That’s right friends – The Dark Knight opens tonight. If you don’t know what it is, shame on you. But I’ll tell you – I’m seeing it tomorrow night, and I’m as excited as I’ve ever been about a movie. Here are some choice quotes from critics about the movie:

“The most brilliantly complex, perfectly paced, nerve-jangling, moral-wrangling film ever based on a graphically detailed literary work and, dare I say, one of the most important American films to be made in years.”

“With only three short words comprising the film’s enigmatic title, it also boasts three epic claims to fame: the role of a lifetime for the late Heath Ledger, one of the best films of 2008 and one of the greatest superhero films of all time.”

“A thought-provoking morality tale about the descent into darkness of a vigilante superhero, an anarchistic and sadistic villain, and an ardent idealist whose dreams are shattered.”

“Nihilistic, imaginative and emotionally gratifying, The Dark Knight is in many ways a groundbreaking triumph, and perhaps the best superhero film to date.”

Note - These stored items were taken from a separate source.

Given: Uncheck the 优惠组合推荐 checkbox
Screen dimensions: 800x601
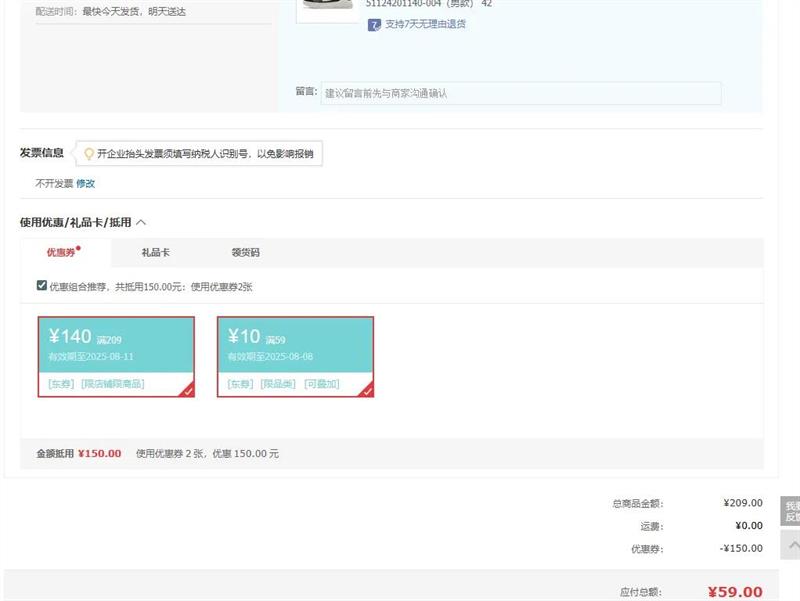Looking at the screenshot, I should click(x=42, y=286).
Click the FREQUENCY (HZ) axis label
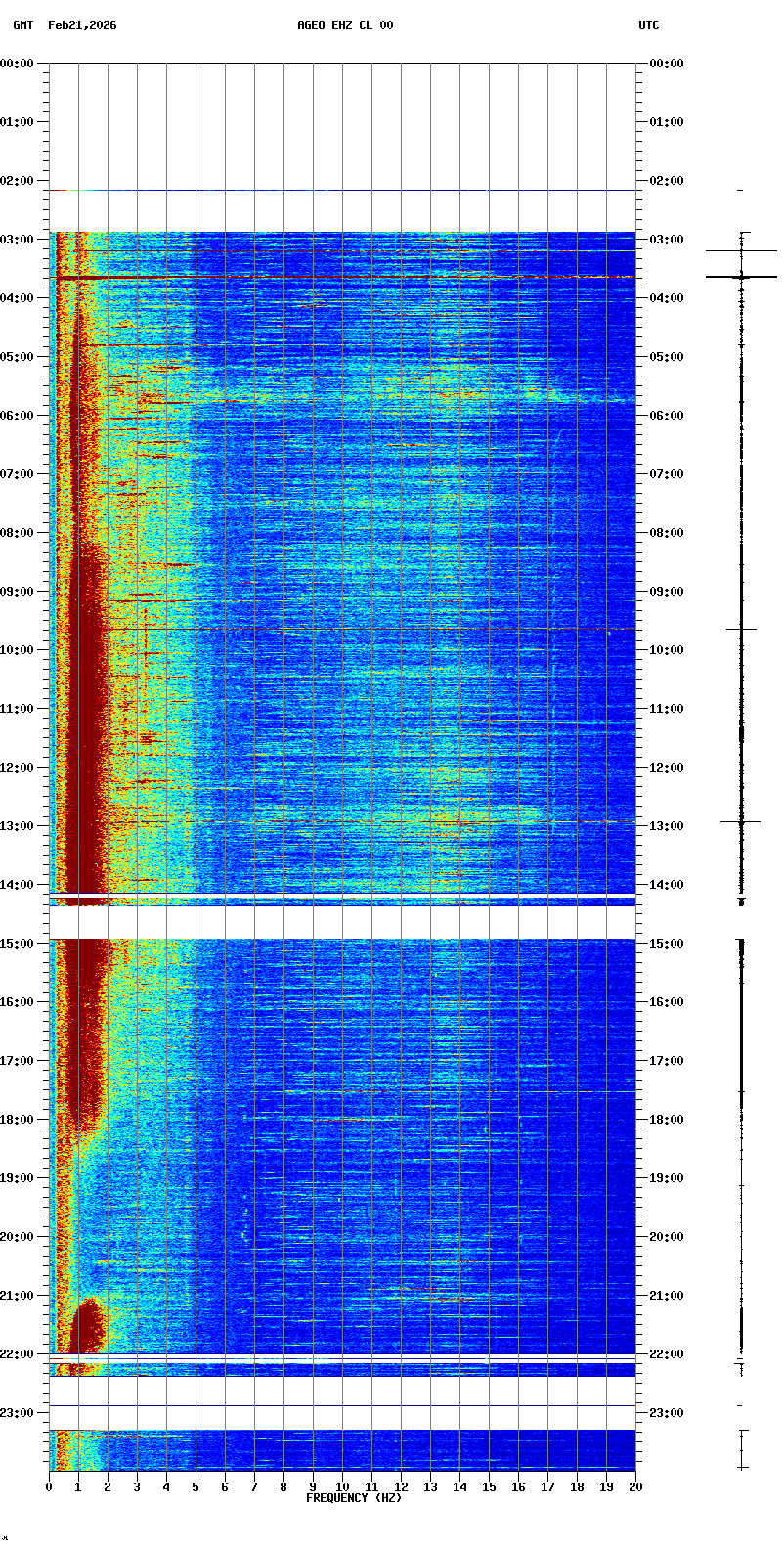The image size is (784, 1549). (353, 1498)
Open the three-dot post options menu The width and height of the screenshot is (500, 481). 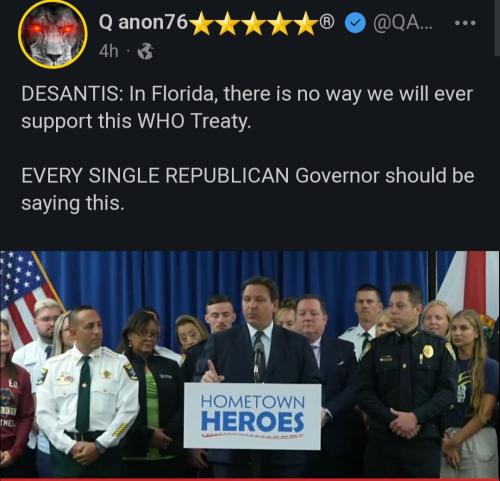click(x=465, y=23)
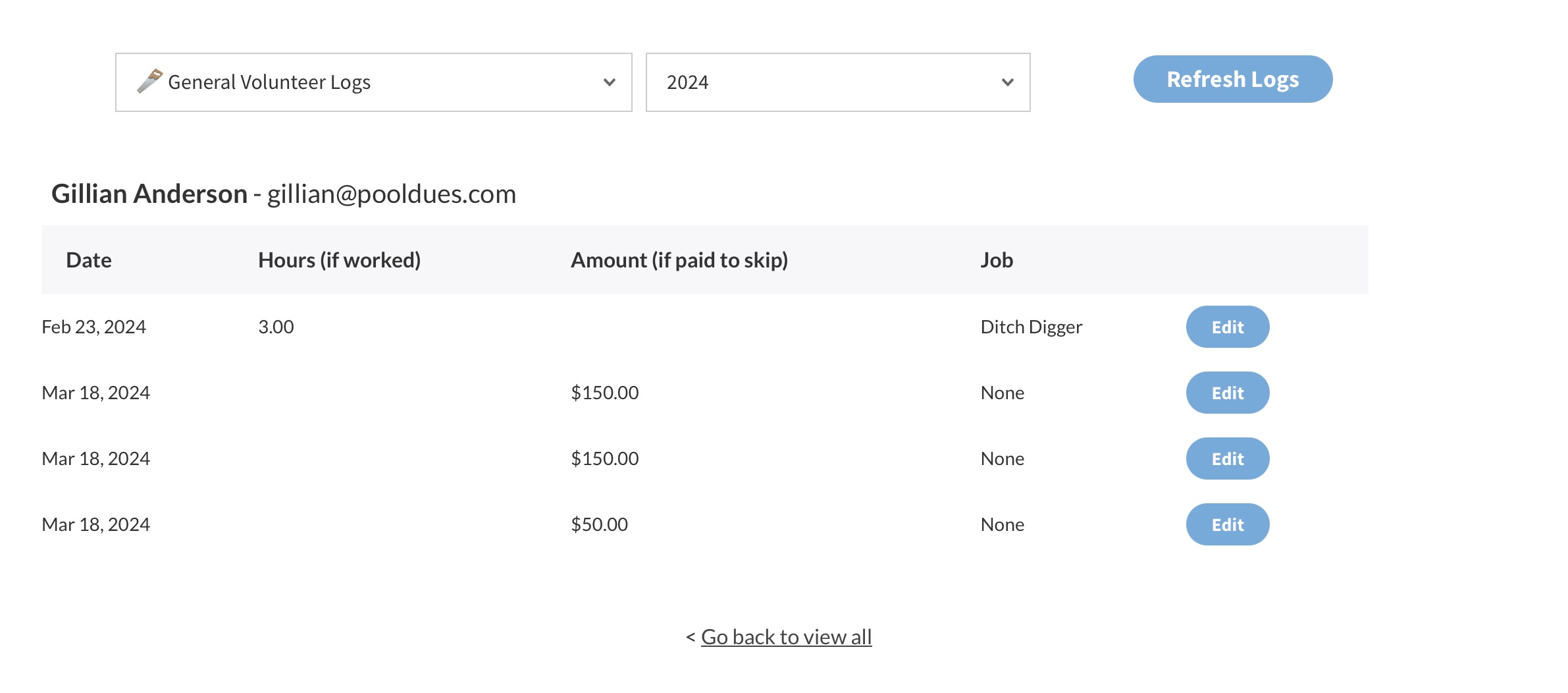Image resolution: width=1568 pixels, height=693 pixels.
Task: Click the Ditch Digger job cell
Action: pos(1031,327)
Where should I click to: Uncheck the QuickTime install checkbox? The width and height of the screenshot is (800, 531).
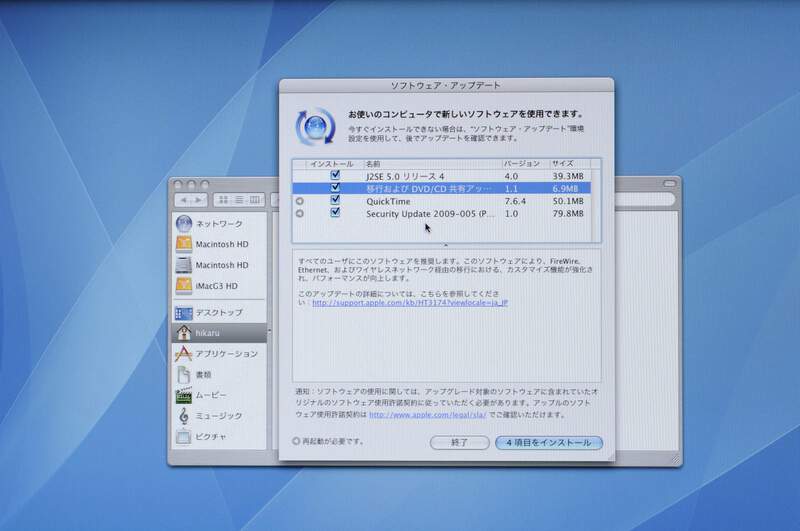(x=336, y=200)
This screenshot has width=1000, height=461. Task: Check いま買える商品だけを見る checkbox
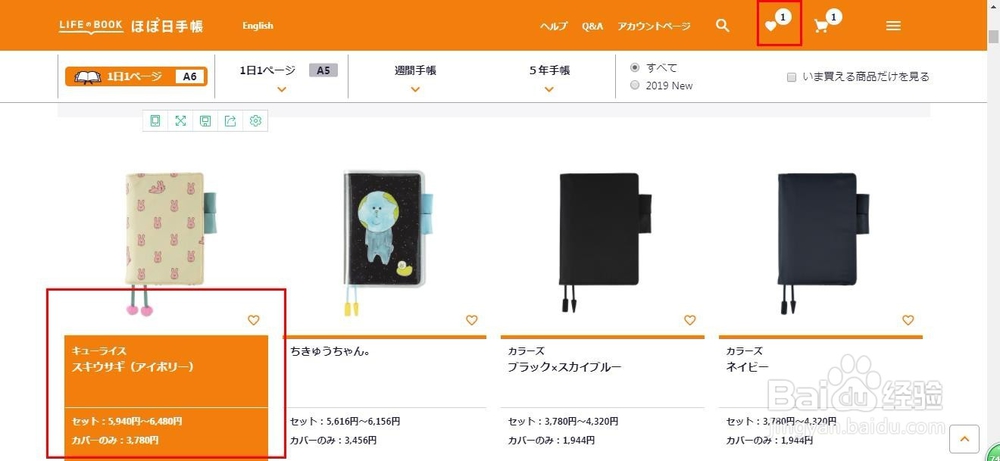pos(791,77)
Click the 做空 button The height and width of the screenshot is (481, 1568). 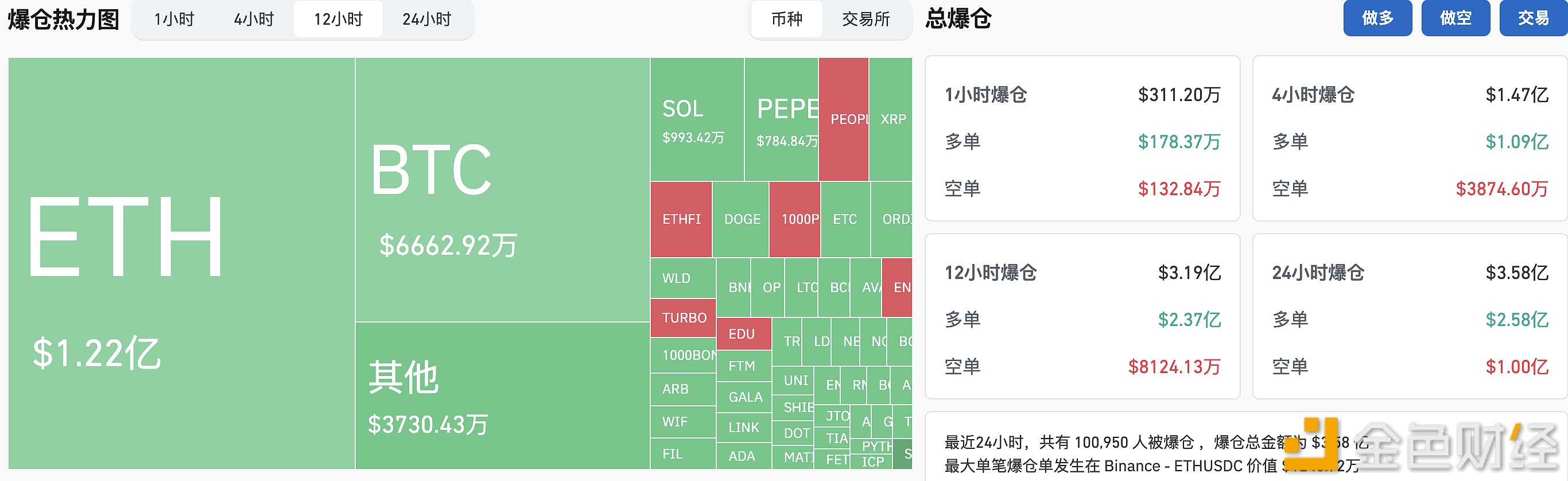[x=1456, y=18]
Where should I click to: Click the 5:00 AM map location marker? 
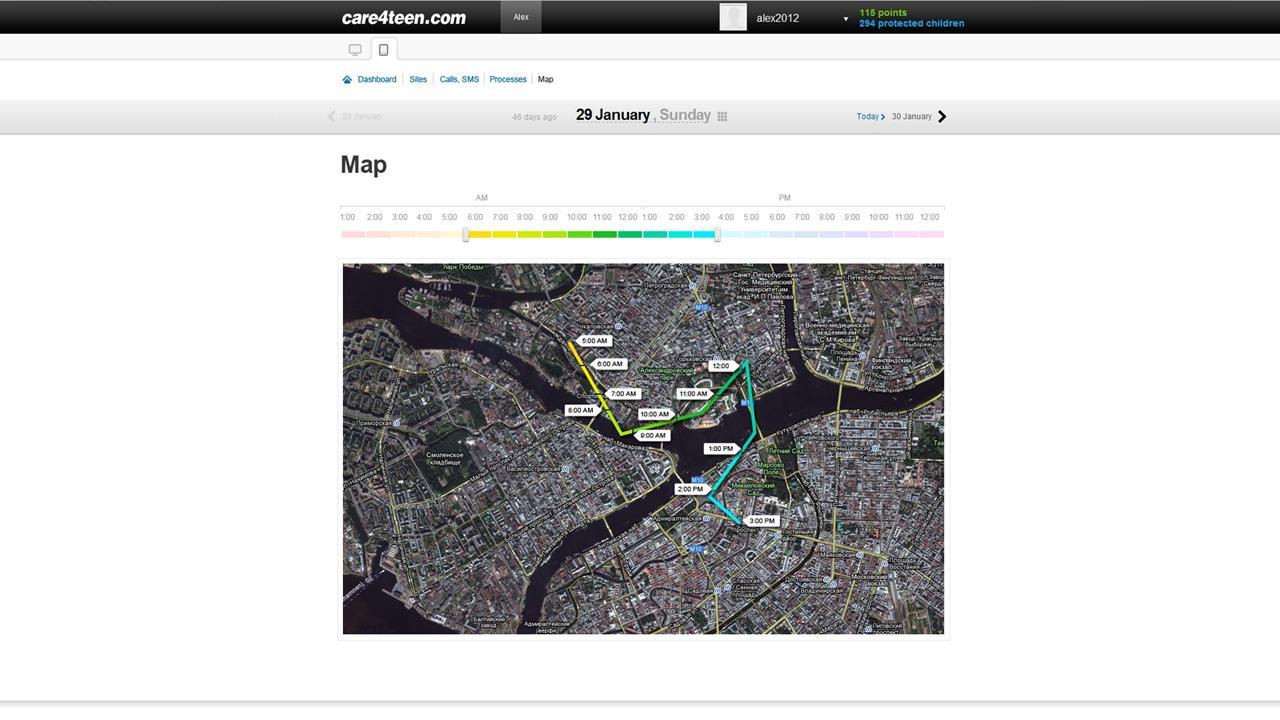pos(594,341)
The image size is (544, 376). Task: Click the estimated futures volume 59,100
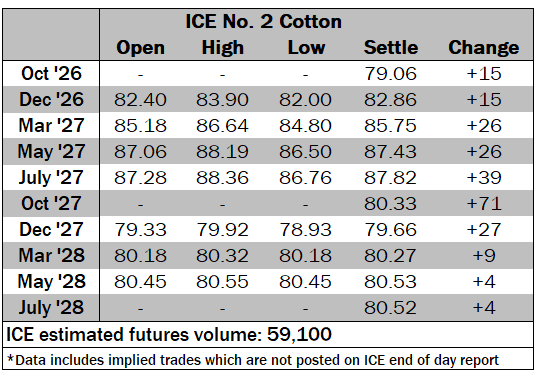click(x=299, y=334)
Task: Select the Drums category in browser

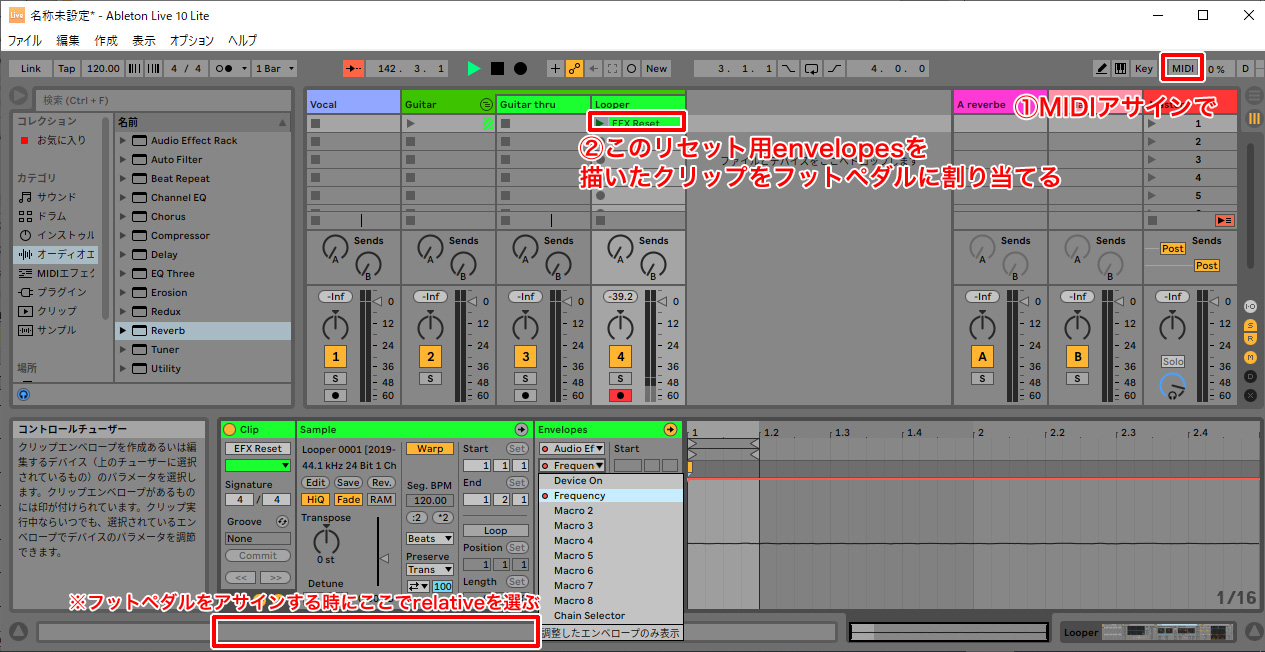Action: click(x=50, y=216)
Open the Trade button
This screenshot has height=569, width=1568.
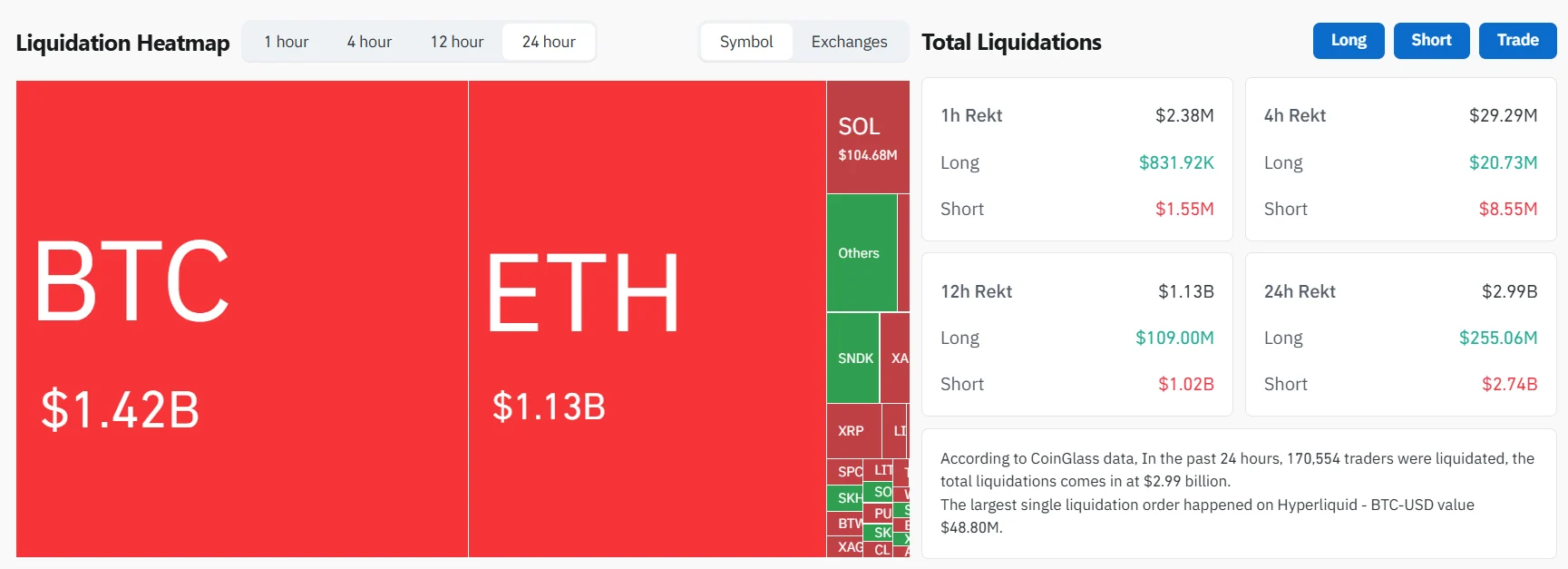(x=1517, y=41)
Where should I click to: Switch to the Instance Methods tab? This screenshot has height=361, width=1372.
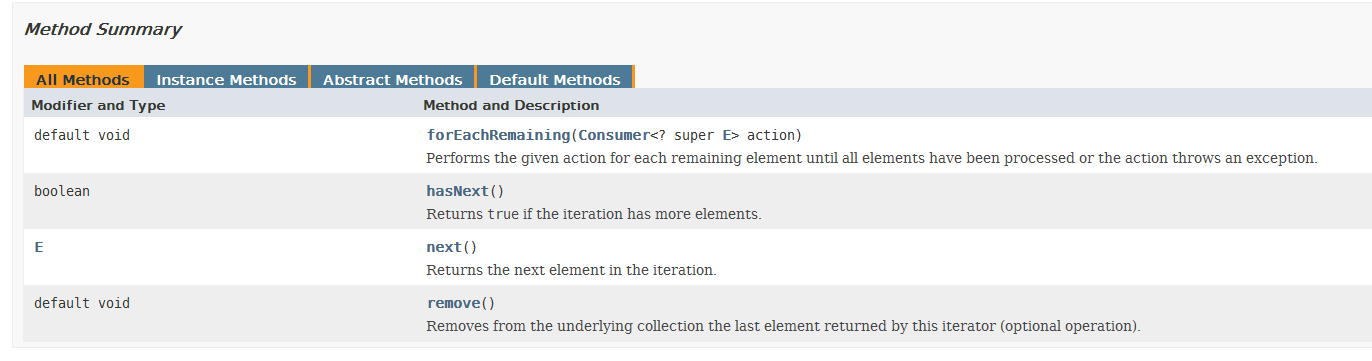click(226, 79)
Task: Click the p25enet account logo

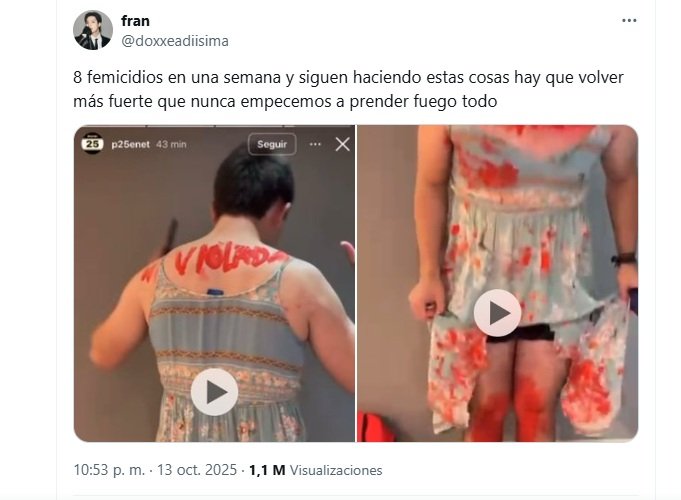Action: [x=93, y=144]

“This is not merely a Batman movie. It is not merely a comic-book movie. It is not merely gripping summer entertainment. It is, with Wall-E, one of the two best mainstream films to be released all year and far and away the most hypnotic chiller.”

In other critics’ minds, it’s been said that this movie is not just a superhero movie; it’s a crime movie that stands up next to The Untouchables and Heat. I could not be more excited.